> [Task item]
Pull every line of the entries that has the word "page".
------------------------------
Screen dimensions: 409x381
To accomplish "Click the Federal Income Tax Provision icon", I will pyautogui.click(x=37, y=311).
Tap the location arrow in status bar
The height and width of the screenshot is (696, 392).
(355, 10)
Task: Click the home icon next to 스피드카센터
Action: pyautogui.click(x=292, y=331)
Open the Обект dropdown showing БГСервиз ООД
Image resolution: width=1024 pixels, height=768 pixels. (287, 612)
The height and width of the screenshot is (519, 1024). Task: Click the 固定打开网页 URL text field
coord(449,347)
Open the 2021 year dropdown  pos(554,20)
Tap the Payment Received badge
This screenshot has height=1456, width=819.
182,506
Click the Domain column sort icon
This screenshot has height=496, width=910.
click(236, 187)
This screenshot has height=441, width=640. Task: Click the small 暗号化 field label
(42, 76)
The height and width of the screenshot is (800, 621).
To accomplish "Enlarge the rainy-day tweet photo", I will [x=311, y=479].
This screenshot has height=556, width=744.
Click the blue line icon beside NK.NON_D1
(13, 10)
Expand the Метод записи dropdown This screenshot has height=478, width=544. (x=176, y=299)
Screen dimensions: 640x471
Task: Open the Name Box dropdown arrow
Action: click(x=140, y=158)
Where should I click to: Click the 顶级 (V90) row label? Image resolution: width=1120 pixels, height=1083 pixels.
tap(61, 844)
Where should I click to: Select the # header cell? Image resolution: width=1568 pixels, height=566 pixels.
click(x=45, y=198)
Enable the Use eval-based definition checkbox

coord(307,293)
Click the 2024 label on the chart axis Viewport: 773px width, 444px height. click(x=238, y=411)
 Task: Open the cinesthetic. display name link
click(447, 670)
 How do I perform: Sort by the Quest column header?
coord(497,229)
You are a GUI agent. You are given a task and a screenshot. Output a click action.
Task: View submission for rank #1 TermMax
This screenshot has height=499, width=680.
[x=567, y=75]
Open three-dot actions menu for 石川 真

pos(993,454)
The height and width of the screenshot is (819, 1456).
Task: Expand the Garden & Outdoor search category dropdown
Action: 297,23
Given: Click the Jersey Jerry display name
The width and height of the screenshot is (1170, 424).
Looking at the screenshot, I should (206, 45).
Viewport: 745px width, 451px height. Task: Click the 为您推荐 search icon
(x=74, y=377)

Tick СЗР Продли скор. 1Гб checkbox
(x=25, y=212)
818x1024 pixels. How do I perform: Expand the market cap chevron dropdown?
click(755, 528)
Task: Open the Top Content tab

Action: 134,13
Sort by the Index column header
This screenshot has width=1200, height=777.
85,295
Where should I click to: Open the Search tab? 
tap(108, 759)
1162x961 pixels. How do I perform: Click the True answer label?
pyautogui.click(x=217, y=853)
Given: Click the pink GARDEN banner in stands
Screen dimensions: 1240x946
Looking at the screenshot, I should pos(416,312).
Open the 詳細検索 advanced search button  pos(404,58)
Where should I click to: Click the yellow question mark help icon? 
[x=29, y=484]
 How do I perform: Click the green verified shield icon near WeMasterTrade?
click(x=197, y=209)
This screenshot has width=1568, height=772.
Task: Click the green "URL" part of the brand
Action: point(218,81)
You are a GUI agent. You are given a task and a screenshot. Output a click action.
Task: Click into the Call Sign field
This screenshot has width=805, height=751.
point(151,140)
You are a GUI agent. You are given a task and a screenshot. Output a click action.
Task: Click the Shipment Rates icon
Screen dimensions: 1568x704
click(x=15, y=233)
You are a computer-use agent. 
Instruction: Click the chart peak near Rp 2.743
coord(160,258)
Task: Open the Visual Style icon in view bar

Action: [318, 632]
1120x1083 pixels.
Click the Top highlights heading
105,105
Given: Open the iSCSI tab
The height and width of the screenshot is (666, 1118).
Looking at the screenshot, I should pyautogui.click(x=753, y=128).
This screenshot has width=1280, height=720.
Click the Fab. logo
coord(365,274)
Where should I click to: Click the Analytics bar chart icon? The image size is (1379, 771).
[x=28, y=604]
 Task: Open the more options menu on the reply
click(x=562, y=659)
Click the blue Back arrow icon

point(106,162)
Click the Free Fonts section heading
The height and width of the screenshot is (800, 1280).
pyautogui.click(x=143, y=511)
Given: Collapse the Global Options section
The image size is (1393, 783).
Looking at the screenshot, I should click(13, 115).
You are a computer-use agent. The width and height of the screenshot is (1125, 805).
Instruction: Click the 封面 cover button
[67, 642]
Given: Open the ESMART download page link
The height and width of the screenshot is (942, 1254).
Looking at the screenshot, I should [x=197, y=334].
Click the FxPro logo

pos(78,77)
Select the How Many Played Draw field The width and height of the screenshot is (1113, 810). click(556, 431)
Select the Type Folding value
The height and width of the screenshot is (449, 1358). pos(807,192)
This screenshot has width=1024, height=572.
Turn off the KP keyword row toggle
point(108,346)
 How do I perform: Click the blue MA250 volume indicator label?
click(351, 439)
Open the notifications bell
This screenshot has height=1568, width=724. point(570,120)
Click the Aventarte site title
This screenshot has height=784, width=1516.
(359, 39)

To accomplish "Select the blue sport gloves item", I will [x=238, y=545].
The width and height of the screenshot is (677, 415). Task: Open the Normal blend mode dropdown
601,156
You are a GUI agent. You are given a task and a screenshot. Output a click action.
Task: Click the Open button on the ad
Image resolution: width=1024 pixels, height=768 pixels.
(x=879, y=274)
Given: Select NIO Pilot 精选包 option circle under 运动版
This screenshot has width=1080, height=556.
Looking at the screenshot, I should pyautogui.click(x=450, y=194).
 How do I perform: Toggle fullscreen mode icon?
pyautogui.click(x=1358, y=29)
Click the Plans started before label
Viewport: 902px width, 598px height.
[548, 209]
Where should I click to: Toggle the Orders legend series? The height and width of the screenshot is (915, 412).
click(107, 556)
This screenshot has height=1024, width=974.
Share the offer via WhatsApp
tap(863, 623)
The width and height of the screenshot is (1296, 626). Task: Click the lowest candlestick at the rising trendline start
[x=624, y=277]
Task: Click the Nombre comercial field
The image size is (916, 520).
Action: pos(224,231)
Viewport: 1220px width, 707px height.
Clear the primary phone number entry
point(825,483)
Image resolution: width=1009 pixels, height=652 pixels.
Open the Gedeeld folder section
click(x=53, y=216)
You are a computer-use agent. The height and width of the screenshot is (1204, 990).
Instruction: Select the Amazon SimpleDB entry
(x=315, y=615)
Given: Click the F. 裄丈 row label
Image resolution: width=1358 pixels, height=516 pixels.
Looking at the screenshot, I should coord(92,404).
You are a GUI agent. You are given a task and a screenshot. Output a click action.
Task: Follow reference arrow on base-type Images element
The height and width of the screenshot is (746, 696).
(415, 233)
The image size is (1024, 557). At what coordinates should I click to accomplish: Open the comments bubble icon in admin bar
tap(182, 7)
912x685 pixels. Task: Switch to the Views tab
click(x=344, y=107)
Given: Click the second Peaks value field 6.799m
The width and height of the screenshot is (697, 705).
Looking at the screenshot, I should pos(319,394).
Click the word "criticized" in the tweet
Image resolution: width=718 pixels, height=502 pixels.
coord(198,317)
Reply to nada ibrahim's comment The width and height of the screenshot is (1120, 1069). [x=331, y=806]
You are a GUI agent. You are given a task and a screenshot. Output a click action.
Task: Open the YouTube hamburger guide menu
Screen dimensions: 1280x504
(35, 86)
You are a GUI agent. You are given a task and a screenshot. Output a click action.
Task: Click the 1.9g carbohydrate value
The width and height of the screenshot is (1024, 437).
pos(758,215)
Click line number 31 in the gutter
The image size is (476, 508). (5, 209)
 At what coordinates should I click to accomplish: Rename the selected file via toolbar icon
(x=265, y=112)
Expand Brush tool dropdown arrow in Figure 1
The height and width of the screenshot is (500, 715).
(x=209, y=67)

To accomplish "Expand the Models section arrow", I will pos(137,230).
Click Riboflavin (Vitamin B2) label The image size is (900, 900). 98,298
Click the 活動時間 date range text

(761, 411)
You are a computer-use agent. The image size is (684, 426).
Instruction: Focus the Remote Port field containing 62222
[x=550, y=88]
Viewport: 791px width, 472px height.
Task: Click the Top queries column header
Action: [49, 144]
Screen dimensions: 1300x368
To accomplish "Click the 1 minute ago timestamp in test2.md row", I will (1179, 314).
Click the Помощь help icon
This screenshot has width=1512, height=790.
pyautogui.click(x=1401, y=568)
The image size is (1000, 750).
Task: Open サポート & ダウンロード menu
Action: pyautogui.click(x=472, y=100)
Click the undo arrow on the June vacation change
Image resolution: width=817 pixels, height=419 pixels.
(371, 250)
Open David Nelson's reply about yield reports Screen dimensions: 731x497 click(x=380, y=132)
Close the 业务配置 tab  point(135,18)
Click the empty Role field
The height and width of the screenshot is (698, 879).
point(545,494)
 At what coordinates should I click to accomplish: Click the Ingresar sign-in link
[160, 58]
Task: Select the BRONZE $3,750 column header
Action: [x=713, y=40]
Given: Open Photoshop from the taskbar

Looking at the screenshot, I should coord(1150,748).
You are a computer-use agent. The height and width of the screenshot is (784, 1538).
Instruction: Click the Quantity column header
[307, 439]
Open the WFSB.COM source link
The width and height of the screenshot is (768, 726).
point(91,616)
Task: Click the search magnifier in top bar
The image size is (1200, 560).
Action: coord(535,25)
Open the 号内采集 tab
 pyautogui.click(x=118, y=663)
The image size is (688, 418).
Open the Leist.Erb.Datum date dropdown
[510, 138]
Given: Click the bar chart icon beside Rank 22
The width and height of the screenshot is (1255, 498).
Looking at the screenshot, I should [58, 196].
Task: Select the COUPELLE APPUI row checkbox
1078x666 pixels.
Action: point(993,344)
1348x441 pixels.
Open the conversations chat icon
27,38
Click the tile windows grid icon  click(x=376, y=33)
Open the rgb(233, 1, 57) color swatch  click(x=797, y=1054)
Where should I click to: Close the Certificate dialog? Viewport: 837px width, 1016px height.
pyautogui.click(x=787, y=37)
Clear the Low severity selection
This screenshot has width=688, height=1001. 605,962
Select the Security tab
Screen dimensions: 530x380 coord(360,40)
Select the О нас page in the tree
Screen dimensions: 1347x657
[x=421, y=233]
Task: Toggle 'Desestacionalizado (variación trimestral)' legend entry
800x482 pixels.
------------------------------
> [Exercise output]
Given: Open the ESMART download page link
Select the О нас page in the tree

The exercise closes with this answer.